I wonder what to do now..... ghost pain, yeah of course a possibility. How can i stop that?
And if the pain is from nerves that didnt heal correcct, will they ever heal correct or what can be done about that? Heeeeeeeeeeeeeeeeeeeelp :o
I would tackle it one step at a time and be patient and see what is working and not working. I honestly thought I was F'd in the spring of 2020 when the chronic pain was destroying me. I couldn't get relief for nothing, but then I found out about the pelvic floor exercises and my urologist thought that getting physiotherapy would help, and after 6 months it did get better. It never went back to no pain, but I was certainly in far better shape than I ever thought I could have been.

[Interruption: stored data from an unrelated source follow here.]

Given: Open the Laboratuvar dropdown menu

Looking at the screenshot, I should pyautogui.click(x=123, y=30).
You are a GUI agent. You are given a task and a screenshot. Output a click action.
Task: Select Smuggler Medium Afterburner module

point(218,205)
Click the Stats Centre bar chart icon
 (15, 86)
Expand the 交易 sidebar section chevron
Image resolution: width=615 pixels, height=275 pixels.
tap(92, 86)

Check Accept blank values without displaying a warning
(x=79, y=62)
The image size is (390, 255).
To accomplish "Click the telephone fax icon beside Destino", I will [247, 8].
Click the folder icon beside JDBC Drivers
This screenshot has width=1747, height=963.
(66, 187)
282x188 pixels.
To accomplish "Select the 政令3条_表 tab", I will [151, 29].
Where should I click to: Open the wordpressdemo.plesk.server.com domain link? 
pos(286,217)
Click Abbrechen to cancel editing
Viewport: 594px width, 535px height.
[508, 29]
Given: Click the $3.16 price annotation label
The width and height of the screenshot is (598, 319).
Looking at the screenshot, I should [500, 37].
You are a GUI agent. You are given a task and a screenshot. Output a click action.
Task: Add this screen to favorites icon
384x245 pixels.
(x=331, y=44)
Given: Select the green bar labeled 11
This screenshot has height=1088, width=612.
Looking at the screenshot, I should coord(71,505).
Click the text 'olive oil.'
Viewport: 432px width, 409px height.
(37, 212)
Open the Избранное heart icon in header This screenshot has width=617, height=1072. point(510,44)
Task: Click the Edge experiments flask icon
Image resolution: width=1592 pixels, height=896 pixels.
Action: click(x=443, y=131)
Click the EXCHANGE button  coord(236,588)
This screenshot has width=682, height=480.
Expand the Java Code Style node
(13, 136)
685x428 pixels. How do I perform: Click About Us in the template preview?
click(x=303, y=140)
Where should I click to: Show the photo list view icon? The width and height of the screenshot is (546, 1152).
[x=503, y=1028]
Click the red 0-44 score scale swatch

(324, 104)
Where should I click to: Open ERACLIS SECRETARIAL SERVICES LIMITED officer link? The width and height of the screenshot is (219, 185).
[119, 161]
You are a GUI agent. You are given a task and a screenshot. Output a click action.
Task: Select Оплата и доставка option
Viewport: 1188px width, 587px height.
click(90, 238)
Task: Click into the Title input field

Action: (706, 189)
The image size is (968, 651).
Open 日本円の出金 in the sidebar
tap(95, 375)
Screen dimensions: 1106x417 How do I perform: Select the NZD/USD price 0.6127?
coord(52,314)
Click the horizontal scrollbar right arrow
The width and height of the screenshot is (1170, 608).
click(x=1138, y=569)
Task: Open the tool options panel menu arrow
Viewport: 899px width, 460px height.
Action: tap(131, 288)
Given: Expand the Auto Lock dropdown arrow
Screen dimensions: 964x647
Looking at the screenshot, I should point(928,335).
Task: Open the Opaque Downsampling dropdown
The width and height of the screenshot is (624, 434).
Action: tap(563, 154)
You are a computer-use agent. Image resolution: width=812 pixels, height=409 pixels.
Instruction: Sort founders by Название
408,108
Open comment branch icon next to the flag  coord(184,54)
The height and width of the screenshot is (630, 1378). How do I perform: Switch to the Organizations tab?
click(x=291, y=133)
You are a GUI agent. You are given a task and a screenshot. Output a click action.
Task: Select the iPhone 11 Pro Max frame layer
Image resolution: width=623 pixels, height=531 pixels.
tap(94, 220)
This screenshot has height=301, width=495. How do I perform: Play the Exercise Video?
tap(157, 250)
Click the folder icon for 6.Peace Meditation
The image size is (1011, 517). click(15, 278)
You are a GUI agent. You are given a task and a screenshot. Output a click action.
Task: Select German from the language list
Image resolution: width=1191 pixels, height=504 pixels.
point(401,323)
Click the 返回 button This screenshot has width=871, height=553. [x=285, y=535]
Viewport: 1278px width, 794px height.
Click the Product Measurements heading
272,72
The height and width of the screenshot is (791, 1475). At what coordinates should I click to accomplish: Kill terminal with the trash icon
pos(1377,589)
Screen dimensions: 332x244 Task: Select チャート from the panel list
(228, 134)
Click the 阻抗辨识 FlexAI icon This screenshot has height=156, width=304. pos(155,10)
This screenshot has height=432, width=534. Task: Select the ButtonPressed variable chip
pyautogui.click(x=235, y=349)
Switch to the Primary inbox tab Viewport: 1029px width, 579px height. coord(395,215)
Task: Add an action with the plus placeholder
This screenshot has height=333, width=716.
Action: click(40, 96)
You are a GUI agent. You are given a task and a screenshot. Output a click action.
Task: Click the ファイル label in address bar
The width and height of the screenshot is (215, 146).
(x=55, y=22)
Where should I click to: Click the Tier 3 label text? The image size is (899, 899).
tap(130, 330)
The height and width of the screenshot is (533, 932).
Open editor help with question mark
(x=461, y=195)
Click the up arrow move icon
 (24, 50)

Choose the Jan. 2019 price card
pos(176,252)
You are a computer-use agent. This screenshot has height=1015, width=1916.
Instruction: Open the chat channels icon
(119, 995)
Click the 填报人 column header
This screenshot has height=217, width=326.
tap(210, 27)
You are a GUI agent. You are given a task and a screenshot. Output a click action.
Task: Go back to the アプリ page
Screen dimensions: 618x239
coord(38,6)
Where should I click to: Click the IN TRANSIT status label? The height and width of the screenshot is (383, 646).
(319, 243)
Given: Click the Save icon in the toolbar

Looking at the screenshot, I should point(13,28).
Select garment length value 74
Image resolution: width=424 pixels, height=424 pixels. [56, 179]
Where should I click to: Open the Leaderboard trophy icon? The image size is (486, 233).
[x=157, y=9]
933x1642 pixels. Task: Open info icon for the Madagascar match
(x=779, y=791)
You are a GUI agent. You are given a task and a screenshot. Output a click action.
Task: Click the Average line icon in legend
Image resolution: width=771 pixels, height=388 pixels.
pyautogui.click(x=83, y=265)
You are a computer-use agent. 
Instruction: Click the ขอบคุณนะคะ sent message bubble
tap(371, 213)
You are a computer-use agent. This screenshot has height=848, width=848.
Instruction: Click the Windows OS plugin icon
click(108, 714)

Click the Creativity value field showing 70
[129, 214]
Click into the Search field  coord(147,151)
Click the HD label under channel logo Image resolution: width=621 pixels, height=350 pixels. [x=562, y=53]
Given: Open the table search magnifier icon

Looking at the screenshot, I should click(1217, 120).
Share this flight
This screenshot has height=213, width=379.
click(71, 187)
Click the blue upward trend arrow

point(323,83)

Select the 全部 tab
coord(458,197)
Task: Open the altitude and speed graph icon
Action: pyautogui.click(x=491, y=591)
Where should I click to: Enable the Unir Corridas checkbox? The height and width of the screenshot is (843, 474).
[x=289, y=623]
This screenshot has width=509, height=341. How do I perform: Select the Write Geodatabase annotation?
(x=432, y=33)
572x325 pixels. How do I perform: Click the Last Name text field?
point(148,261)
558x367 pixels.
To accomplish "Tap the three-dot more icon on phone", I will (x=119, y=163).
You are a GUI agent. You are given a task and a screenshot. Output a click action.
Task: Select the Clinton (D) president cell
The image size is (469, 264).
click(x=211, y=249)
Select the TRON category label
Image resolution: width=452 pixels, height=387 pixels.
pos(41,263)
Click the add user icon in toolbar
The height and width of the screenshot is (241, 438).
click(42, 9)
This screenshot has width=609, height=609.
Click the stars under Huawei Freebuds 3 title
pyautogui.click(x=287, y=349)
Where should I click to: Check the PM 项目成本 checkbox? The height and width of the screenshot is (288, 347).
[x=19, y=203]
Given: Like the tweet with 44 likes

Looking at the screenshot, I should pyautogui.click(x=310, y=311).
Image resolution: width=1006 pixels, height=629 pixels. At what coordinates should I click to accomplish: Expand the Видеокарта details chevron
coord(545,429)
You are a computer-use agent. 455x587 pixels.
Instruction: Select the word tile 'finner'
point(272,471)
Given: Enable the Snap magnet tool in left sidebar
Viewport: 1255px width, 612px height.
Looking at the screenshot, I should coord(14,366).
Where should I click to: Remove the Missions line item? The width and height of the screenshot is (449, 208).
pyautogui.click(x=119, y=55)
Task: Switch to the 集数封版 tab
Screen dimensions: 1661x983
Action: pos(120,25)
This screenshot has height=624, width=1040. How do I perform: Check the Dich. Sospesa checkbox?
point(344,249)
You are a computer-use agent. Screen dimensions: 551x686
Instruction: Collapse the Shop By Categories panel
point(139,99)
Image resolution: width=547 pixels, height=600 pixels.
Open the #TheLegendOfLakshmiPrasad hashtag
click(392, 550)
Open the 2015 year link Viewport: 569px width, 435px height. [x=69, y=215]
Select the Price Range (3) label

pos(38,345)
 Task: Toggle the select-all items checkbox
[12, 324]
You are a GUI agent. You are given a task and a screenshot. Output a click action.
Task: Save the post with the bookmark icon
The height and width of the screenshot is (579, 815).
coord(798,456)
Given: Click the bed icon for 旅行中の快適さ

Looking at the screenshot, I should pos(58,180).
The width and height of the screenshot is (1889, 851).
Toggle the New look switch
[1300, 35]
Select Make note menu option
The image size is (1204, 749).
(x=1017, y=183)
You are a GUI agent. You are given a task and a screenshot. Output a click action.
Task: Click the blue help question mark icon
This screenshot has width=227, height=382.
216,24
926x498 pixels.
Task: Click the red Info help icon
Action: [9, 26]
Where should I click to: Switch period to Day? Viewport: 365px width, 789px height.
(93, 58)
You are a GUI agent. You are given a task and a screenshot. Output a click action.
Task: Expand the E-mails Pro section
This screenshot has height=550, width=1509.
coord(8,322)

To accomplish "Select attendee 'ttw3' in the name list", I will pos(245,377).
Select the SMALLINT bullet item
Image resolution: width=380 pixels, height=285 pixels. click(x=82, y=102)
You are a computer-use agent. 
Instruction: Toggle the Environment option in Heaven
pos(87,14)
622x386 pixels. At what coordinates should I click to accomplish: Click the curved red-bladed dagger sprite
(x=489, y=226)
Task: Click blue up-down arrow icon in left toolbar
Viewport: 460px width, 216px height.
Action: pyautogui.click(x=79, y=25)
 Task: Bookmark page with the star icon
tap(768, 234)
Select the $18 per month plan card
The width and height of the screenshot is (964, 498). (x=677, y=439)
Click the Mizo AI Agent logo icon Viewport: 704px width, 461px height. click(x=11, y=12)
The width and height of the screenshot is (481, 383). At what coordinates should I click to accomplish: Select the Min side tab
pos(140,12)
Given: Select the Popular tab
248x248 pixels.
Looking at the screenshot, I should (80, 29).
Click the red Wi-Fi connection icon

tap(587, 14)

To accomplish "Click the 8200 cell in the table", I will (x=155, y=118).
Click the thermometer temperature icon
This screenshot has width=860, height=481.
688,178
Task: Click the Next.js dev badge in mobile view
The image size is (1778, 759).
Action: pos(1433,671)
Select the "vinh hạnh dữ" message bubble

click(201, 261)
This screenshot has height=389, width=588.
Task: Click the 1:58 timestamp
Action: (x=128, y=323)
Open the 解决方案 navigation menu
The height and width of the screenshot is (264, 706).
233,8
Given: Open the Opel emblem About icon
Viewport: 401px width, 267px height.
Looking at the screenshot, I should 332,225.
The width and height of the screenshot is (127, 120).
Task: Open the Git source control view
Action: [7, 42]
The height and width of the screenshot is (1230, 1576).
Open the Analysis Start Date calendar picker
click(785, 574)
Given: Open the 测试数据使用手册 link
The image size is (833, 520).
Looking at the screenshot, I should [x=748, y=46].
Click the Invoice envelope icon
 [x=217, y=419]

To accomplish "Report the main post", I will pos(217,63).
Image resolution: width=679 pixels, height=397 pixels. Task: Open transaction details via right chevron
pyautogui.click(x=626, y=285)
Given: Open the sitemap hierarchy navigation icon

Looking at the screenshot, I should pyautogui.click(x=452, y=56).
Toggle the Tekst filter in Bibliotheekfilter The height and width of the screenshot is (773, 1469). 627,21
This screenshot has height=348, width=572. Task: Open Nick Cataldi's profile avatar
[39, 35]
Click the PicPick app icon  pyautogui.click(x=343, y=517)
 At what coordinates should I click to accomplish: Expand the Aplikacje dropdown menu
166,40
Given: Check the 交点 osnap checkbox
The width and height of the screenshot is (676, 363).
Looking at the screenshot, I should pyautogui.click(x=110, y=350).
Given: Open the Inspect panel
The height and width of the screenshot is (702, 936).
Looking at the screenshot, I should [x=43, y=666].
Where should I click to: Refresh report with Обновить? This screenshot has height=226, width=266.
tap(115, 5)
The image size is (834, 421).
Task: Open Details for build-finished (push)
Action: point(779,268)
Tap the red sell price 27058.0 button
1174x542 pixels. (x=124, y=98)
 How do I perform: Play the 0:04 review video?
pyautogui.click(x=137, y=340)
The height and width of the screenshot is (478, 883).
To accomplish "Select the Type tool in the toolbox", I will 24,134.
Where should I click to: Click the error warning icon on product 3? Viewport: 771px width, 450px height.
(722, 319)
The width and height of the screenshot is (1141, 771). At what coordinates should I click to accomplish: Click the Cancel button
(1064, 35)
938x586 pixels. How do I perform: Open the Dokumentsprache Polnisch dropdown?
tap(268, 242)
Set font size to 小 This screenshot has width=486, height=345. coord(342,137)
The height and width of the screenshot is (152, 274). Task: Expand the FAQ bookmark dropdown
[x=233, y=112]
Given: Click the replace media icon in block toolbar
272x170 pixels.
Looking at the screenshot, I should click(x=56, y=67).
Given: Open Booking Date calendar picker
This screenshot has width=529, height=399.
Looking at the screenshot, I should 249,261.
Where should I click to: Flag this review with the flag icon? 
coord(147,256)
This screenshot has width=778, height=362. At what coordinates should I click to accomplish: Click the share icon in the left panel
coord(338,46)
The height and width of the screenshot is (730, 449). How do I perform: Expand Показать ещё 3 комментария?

Check these out if you get a chance, I do them daily:
https://www.pelvicpain.org.au/easy-stretches-to-relax-the-pelvis-men/?v=ef10366317f4
Also, see if you can get a used copy of the book called "Headache of the Pelvis".
Lastly, on youtube, a channel called "Uptown Mike" actually had a series of videos with his journey that helped me. No, he didn't have Peyronies Disease, but he got CPPS just like I did during the active phase of my Peyronies Disease case.